Axel Wallengren in the 1890s.

Sven Axel Olaus Wallengren (originally Svensson) (26 January 1865, Lund – 4 December 1896, Berlin) was a Swedish author, poet, and journalist, who wrote under the nom de plume Falstaff, fakir.

Wallengren was born in Lund where he would spend most of his short life. His father Mårten Svensson (1831-1898) was the poor son of a peasant who had managed to work his way up to a respectable position as a local civil servant, and his mother Olivia Wallengren (1842-1879) was the daughter of a clergyman. Although the latter died of tubercolosis when young Axel was only fourteen and his many siblings even younger, he seems to have had a fairly harmonious middle-class childhood.
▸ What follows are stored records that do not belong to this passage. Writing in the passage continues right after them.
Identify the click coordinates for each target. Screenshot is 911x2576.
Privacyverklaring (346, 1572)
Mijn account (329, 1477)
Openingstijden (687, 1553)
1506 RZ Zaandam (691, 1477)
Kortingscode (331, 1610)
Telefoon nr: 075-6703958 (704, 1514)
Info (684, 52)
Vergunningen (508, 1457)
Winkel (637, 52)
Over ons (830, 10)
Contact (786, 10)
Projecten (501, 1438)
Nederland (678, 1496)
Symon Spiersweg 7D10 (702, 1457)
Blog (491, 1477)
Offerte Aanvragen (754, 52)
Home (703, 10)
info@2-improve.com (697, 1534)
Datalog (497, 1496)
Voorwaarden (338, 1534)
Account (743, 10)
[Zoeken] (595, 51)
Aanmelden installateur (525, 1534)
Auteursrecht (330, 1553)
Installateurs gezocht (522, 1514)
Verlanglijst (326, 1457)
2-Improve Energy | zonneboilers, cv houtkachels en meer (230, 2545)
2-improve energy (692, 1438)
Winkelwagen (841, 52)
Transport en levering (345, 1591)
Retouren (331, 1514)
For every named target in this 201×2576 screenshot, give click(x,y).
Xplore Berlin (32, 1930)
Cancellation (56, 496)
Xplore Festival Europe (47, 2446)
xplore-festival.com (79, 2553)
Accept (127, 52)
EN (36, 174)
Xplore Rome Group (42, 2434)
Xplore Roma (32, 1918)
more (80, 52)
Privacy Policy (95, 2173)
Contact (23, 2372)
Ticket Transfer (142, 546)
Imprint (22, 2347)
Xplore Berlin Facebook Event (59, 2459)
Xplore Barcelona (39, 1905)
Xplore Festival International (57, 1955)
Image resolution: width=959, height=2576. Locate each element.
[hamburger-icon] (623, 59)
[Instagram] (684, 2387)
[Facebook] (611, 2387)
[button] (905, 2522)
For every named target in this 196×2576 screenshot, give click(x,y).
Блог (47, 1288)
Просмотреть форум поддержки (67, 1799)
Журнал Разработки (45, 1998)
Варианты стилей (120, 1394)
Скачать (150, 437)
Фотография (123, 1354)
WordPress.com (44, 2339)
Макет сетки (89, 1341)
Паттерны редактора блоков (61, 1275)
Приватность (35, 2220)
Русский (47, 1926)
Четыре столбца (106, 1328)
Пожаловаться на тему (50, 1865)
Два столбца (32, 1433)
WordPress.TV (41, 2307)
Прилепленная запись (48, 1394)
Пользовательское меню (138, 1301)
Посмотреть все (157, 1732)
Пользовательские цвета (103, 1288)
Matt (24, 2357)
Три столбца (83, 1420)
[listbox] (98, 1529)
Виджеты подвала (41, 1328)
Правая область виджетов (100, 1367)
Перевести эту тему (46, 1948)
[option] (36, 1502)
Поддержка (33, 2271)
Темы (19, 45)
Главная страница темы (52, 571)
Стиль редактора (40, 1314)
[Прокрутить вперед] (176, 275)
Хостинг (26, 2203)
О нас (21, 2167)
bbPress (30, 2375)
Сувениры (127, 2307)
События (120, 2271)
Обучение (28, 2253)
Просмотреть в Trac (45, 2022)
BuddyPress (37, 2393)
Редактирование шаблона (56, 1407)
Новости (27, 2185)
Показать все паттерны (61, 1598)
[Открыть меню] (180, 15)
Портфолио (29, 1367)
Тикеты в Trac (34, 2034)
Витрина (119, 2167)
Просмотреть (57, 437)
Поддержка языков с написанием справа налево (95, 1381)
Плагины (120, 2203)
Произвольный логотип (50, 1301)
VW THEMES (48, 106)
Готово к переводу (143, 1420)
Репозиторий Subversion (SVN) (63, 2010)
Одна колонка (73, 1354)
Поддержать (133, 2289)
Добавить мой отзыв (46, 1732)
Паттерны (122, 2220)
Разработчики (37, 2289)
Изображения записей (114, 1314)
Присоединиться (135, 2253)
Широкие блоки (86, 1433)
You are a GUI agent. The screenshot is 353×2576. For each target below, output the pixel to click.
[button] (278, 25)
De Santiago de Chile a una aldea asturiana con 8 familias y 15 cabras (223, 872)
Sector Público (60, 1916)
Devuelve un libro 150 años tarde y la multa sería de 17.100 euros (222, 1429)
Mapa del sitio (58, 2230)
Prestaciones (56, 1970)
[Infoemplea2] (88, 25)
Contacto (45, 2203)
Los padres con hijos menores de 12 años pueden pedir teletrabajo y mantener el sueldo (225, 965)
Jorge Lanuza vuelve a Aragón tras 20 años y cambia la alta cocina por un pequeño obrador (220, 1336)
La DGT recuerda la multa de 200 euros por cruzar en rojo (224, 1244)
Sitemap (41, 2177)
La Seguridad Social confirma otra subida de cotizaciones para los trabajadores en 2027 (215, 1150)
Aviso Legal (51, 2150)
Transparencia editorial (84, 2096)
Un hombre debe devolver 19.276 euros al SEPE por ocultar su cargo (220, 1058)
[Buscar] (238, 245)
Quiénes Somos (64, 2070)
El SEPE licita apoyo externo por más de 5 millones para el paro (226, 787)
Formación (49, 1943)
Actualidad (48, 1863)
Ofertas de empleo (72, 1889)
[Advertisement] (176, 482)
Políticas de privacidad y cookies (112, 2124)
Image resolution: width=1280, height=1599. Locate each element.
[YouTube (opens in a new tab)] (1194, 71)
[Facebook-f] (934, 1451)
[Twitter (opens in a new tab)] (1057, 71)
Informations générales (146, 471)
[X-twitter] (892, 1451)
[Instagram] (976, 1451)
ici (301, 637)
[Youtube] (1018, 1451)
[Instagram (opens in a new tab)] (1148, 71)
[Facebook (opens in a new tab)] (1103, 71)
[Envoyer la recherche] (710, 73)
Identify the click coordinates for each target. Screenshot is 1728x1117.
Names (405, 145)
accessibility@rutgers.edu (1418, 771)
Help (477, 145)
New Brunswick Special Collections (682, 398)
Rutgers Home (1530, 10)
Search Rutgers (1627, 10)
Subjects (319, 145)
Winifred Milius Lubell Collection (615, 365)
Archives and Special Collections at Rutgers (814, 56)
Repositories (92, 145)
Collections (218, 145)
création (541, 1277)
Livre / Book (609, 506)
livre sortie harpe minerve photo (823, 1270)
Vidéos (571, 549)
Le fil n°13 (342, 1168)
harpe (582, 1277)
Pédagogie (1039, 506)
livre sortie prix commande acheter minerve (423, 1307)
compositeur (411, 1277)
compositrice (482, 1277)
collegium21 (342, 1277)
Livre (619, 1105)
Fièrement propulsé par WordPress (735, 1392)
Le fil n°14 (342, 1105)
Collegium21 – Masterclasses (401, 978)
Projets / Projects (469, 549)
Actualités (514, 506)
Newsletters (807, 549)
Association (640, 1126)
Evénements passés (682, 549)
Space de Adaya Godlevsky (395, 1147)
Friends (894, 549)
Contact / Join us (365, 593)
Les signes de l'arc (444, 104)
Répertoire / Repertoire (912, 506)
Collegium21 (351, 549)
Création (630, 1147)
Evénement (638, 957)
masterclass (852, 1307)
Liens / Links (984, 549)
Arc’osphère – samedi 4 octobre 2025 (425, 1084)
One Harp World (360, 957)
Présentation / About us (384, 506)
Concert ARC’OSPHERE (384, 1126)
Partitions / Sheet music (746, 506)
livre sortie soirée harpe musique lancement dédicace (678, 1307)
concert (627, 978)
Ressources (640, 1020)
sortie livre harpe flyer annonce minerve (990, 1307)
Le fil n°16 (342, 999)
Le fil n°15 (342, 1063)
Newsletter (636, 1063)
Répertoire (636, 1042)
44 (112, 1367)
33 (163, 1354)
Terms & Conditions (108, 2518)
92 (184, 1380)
After having attended the local gymnasium Katedralskolan, Wallengren enrolled as a student at Lund University in 1883. At first he studied diligently and received a degree as Bachelor of Arts in 1886. After this he entered the faculty of law - probably mainly as a result of his father's ambitions - but from then on his literary and other interests would take the upper hand of him, and he never fulfilled this part of his education.

Wallengren had begun developing his writing skills already as a schoolboy through "Vala", a literary society at his gymnasium. Originally mainly working as a poet he got his first poems published already as a teenager.